As artificial intelligence (AI) weaves itself into the fabric of various industries, the buzz around its capabilities continues to get a lot of attention. Yet, for all its advancements and publicity, AI remains shrouded in myths and exaggerated expectations. It’s crucial for businesses to understand not just what AI can do, but also its limitations to avoid costly missteps and misguided investments.

Understanding AI’s Capabilities

AI is a powerful tool, particularly adept at certain types of tasks. Here are a few areas where businesses report it consistently adds value:

  1. Data Processing and Insights Generation
  • Good Use Case: In financial services, AI excels at analysing vast arrays of consumer data to predict loan default risks with remarkable accuracy. This capability allows banks to tailor their lending criteria dynamically, minimising risks and optimising financial outcomes.
  • Real Example: Consider how AI has revolutionised credit scoring by integrating non-traditional data points such as utility bill payments and social media activity, enhancing the precision of credit assessments.
  1. Automation of Repetitive Tasks
  • Good Use Case: AI-driven systems in manufacturing and retail efficiently manage inventory by tracking stock levels in real-time, predicting demand fluctuations, and automating replenishment orders.
  • Real Example: A leading retail chain in Japan is using generative AI to reduce time required for product planning by up to 90% and time it takes to launch new products from ten to one month
  1. Enhancing Customer Interactions
  • Good Use Case: AI-powered chatbots in customer service can handle a high volume of routine inquiries without human intervention, offering responses instantly at any time of the day. This not only enhances customer satisfaction but also frees up human agents to tackle more complex issues.
  • Real Example: A multinational telecom company deployed generative AI chatbots with the objective of enhancing the customer experience.

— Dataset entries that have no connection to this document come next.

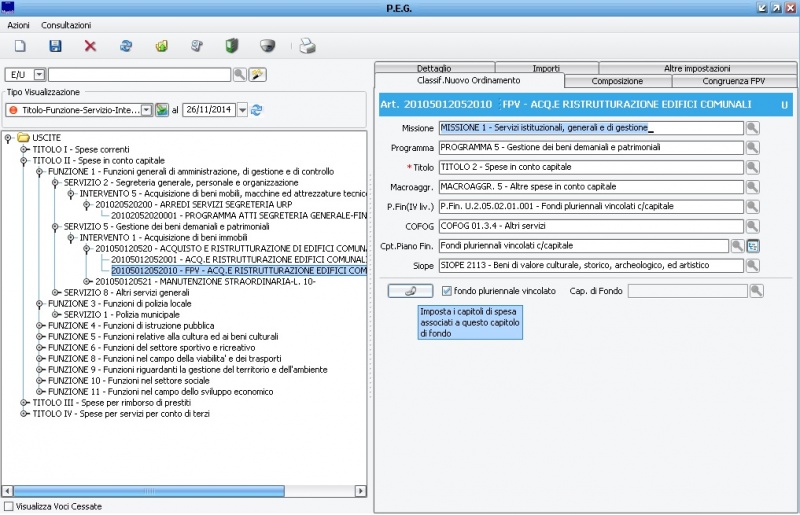
Task: Click the tree icon beside Cpt.Piano Fin.
Action: tap(754, 245)
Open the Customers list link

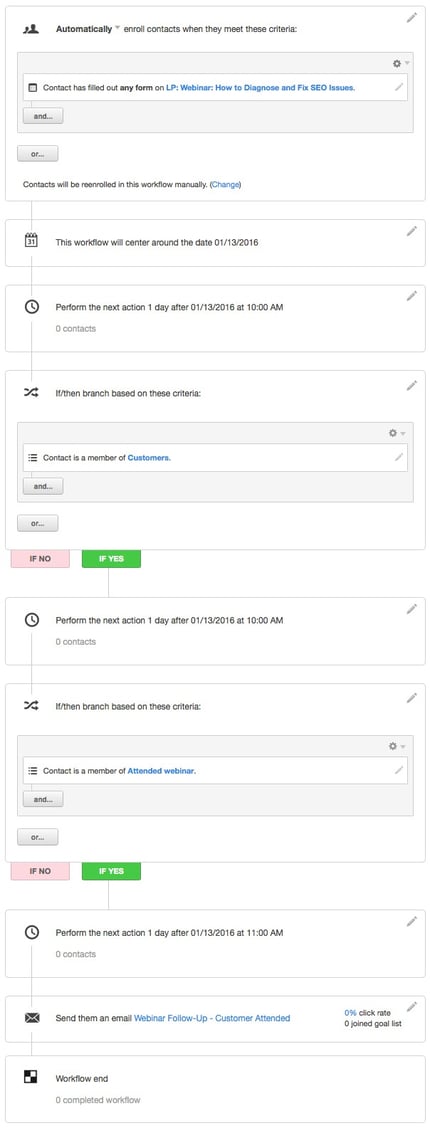tap(149, 458)
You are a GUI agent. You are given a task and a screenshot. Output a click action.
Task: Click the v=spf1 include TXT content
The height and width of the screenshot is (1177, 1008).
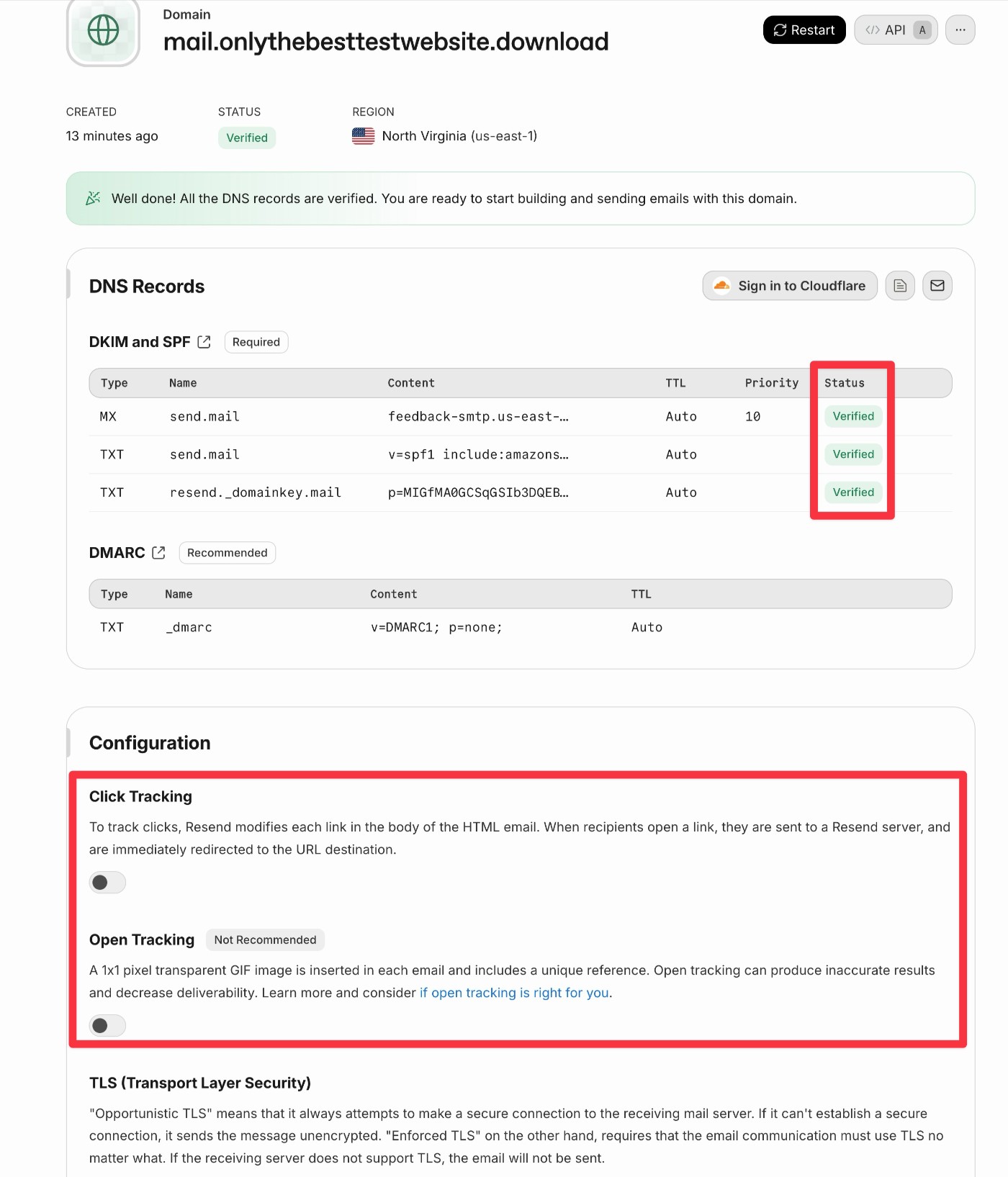point(478,454)
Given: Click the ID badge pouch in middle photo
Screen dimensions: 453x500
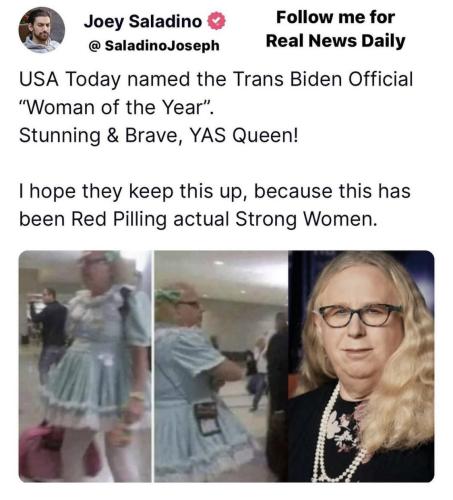Looking at the screenshot, I should coord(207,419).
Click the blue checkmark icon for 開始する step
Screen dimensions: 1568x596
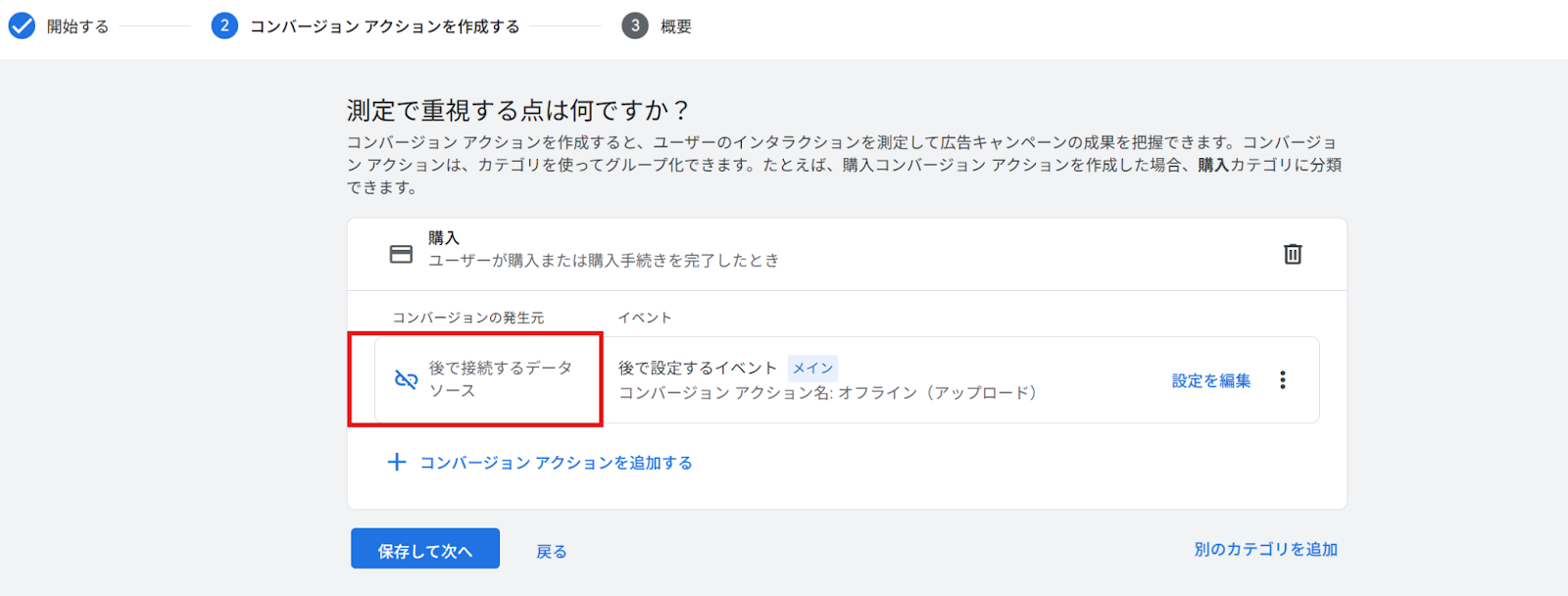tap(22, 25)
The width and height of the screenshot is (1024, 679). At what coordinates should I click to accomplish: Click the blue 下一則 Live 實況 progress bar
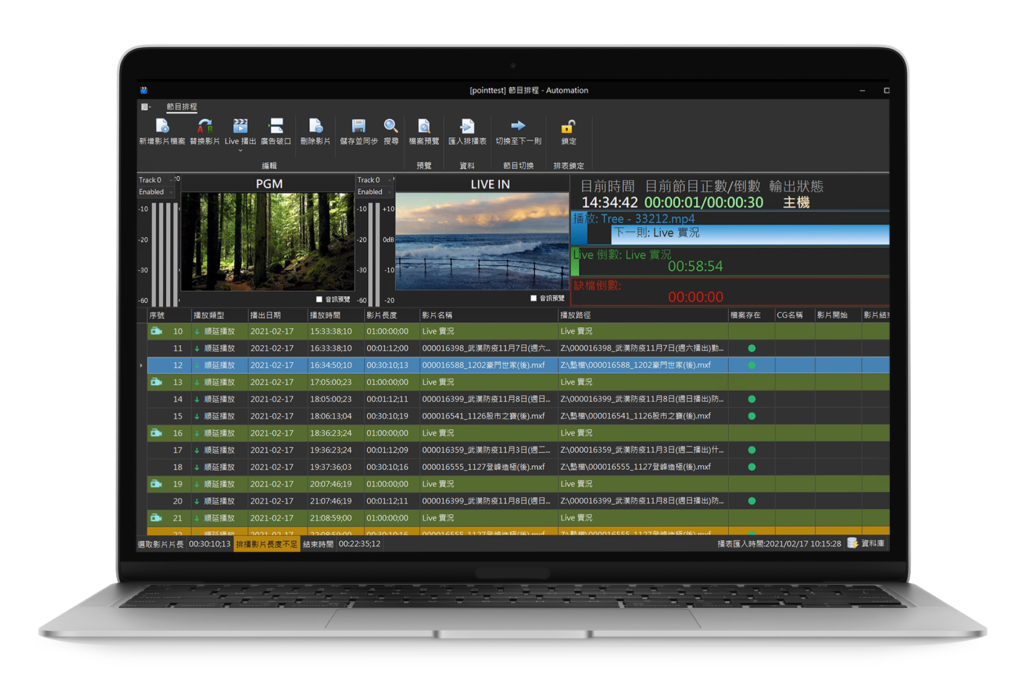coord(750,234)
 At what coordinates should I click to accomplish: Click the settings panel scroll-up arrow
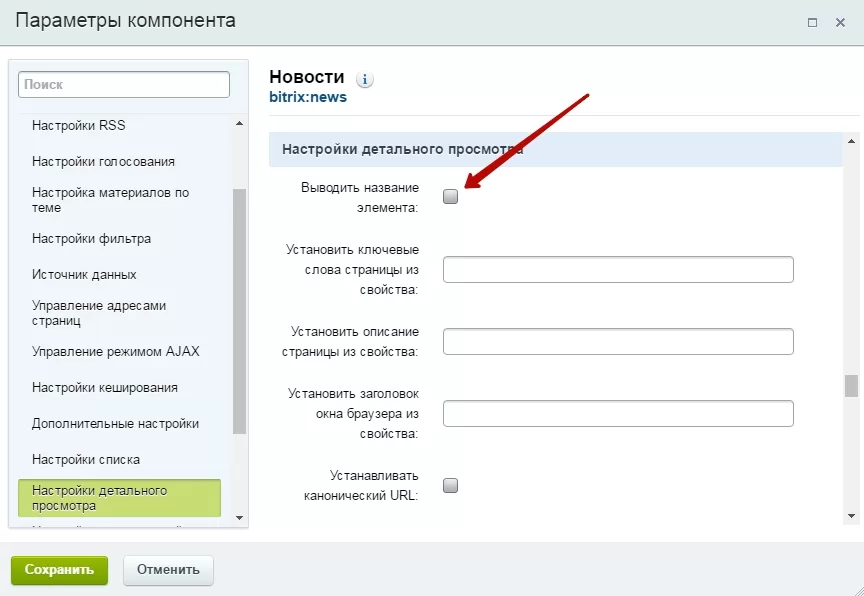point(851,141)
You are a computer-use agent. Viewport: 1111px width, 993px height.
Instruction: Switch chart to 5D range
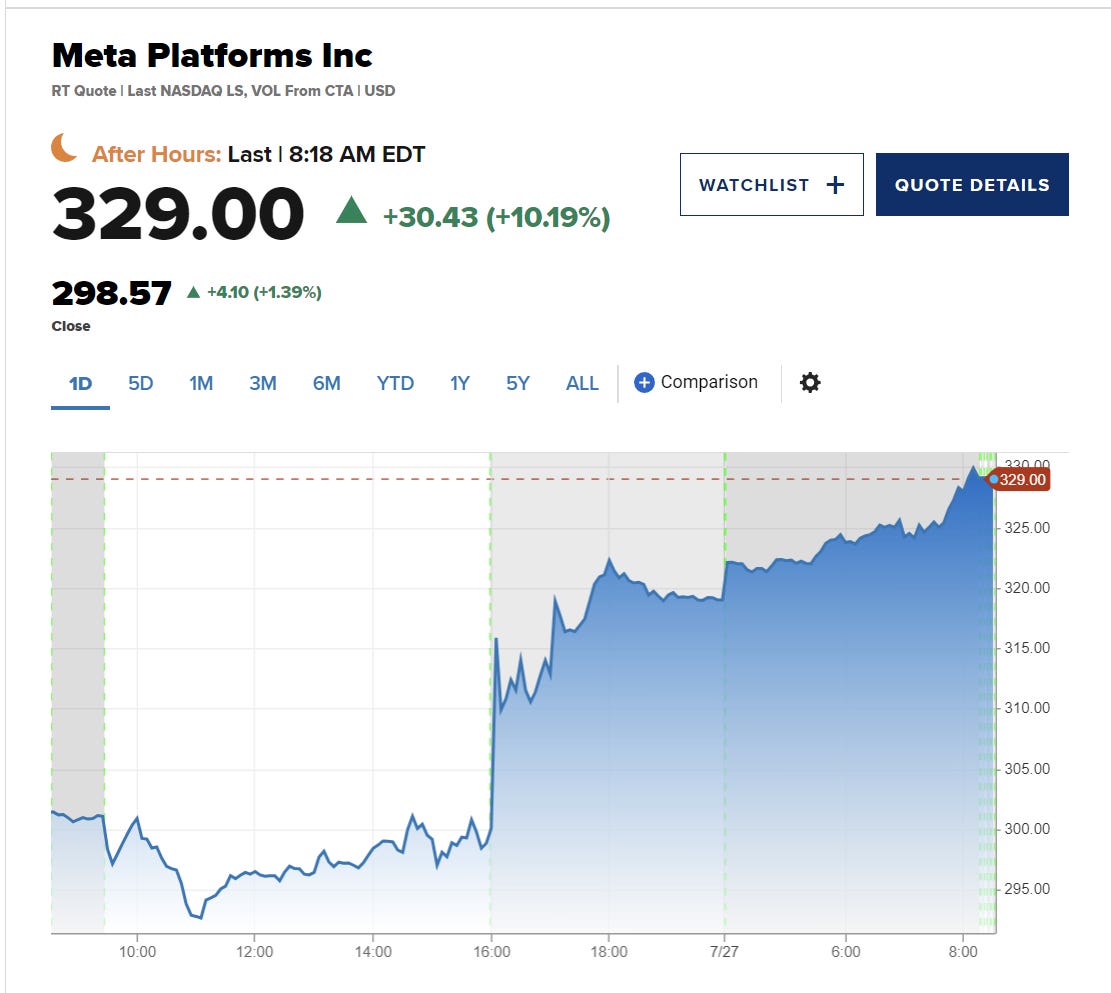tap(141, 383)
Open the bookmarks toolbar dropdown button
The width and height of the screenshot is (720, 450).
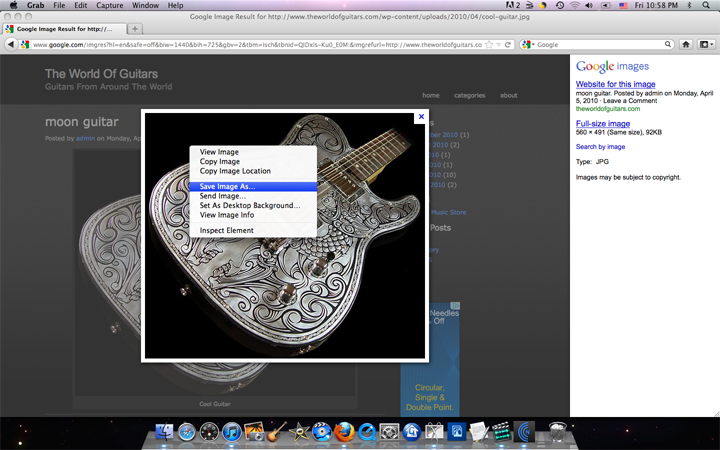(x=706, y=45)
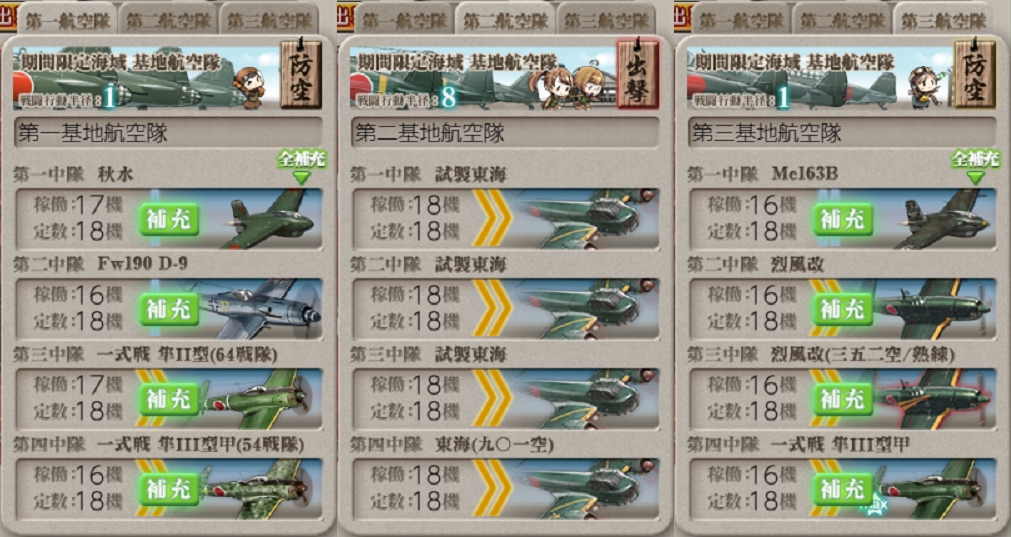This screenshot has height=537, width=1011.
Task: Select the 秋水 aircraft image in panel one
Action: 266,220
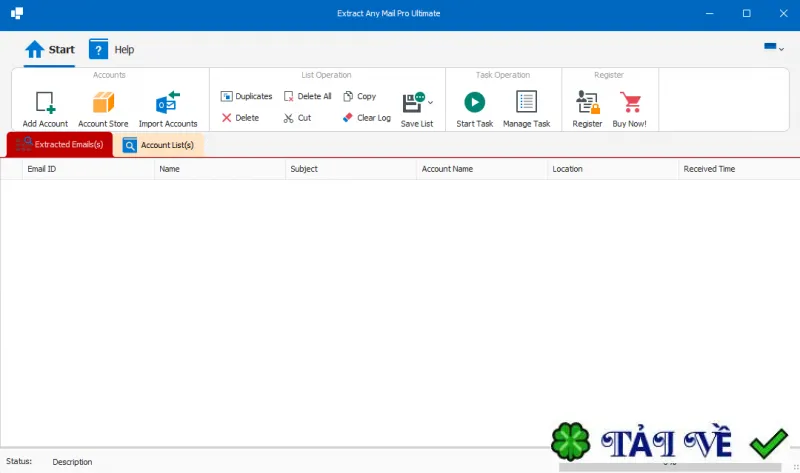Click the Add Account icon

coord(45,102)
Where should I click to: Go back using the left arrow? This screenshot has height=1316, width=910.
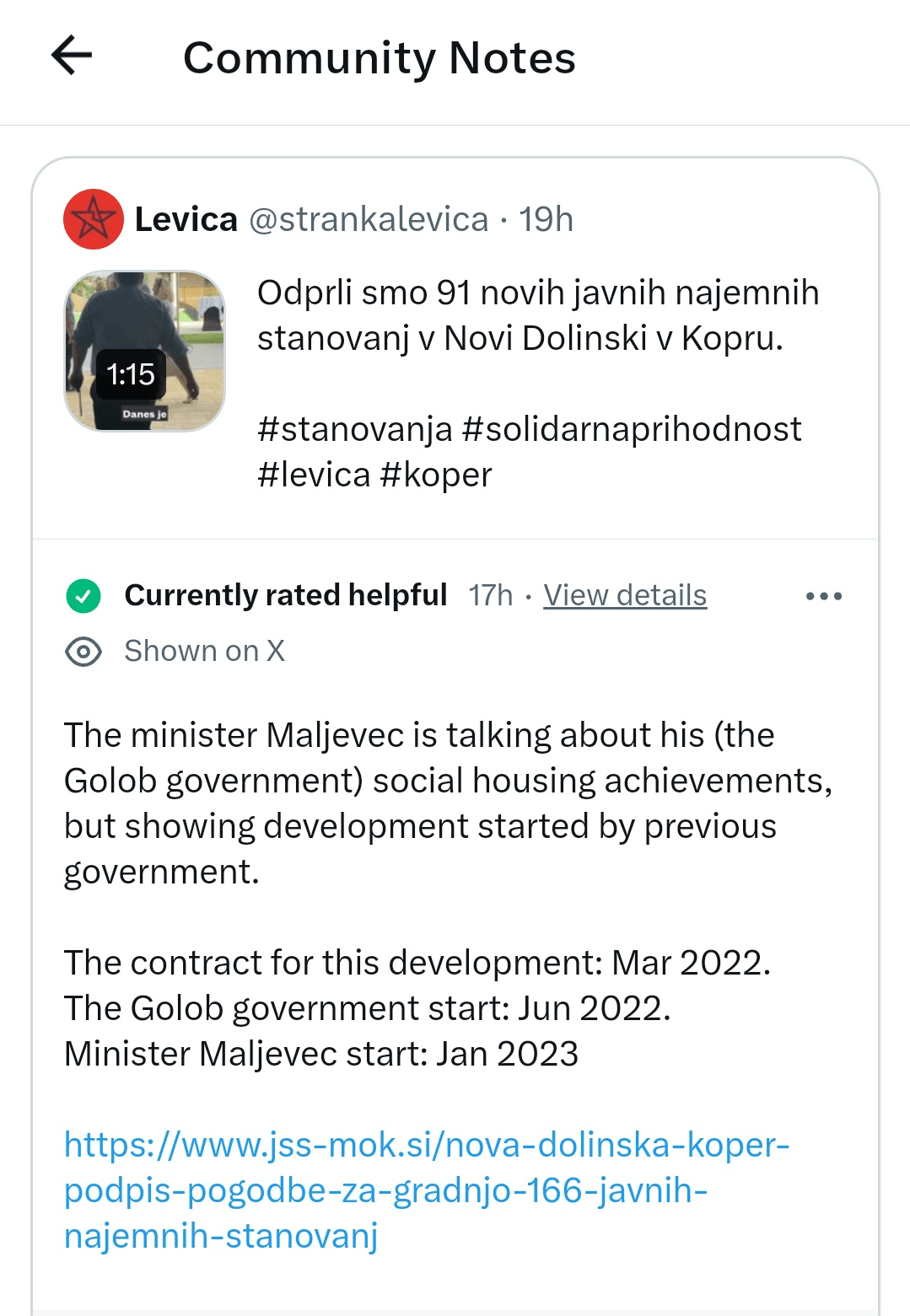[x=72, y=56]
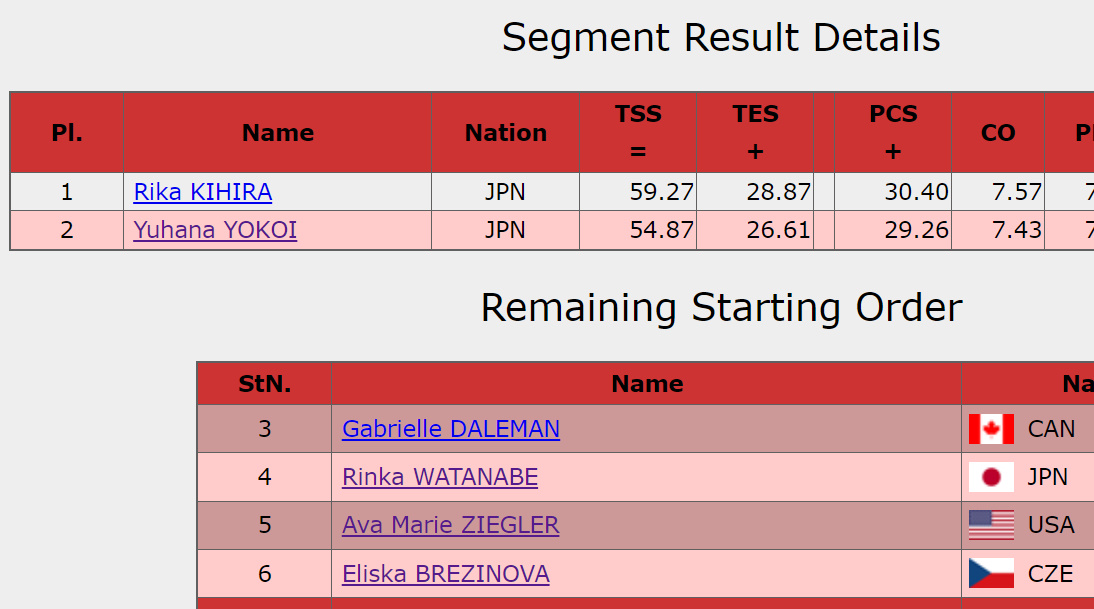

Recognising AI’s Limitations

However, AI is not a panacea. It struggles with tasks that require human intuition, ethical judgments, or creative thinking. Here are some examples where AI falls short:

  1. Complex Decision Making
  • Poor Use Case: AI lacks the capability to fully understand or make decisions that involve deep contextual and cultural nuances, such as determining the appropriateness of medical treatment or legal judgments without human oversight.
  • Example: An AI system was used to automate the process of processing healthcare claims, which resulted in several wrongful denials, highlighting the risks of removing human judgment from sensitive decisions.
  1. Creative and Strategic Thinking
  • Poor Use Case: While AI can support the creative process by providing data-driven insights, it cannot originate truly innovative ideas or strategic directions that factor in complex human emotions and market dynamics.
  • Example: AI tools that generate marketing content can assist teams by drafting preliminary materials, but they lack the ability to capture brand essence or create emotionally compelling narratives that resonate on a human level.


AI Opportunities and Challenges across the Organisation

Implementing AI across a large organisation can yield varied results, depending on the function and the specific tasks involved:

Quick Wins

  • Customer Service: AI chatbots for routine inquiry handling.
  • Finance: Fraud detection and automated risk assessments.
  • Human Resources: Screening resumes and automating interview scheduling.

Challenging Areas

  • Research and Development: AI can process information but cannot replace the human creativity essential for innovation.
  • Strategic Decision-Making: Leadership roles require nuanced decision-making that AI cannot replicate.
  • Ethical Considerations: AI applications in areas involving significant ethical decisions need careful oversight to avoid unintended consequences.


To leverage AI effectively, businesses must develop a nuanced understanding of where AI can add value and where it might not be ready to perform autonomously. By investing wisely in AI, companies can enhance efficiency, innovate services, and improve customer engagements while avoiding the pitfalls of over dependence on an evolving technology.